Hens and their chicks adore it – hence the name – as do pigeons and rabbits, though this seems to make no difference to its ability to overrun the vegetable patch. No matter – at least it’s edible. Once it takes hold, it never lets go, spreading itself everywhere at the merest hint of rain. However heavily cropped, it renews itself till winter takes hold and the ground’s so hard that nothing will grow.
To crop, pull up the whole plant, pick off the stringy white roots, and rinse thoroughly. The flavour when raw is sweetcorn and pea sprout: delicious on a potato salad, or combined with tender young leaves (mâche, baby spinach, lettuce hearts) dressed with nut oil and a squeeze of lemon.
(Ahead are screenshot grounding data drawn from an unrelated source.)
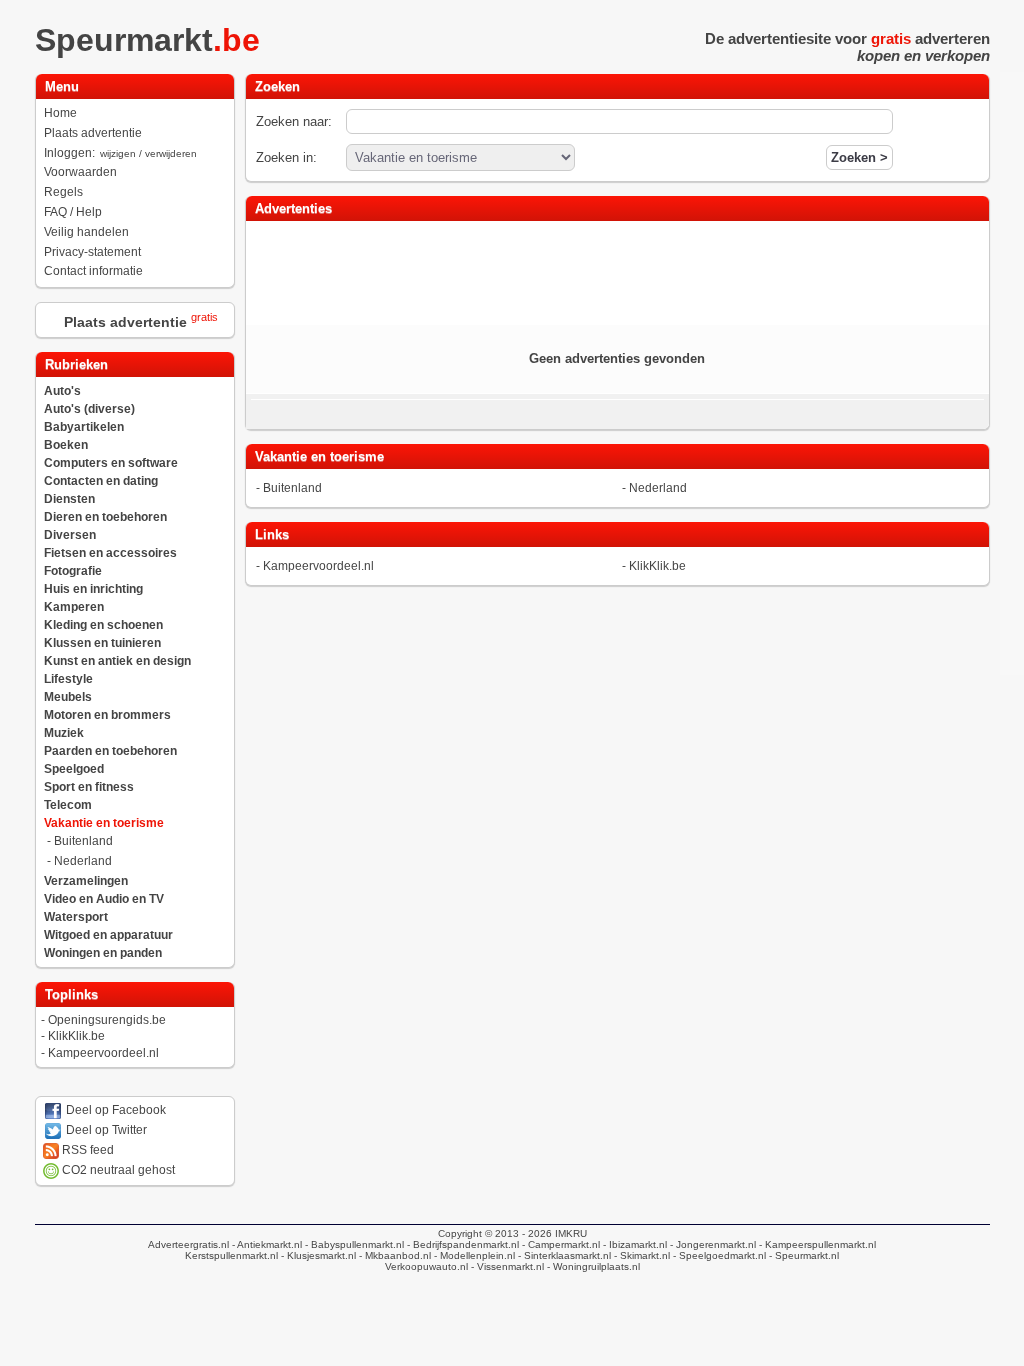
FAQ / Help (73, 212)
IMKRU (571, 1233)
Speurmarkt (147, 40)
To prepare as a cooked vegetable (be warned: two close-packed cupfuls of the raw material deliver just one tablespoonful when cooked), pack into a pan with the water that clings after rinsing, shake over a high heat for a minute or two, drain thoroughly and treat as spinach, chopped or not, as you please.
Just toss with melted butter, or stir into mashed potato, or fold into a cream sauce, or combine – as does Michel Bras, sometime chef-patron of Laguiole in the Aveyron – in a delicate stuffing of breadcrumbs, cream and egg yolk for rolled-up fillets of flatfish.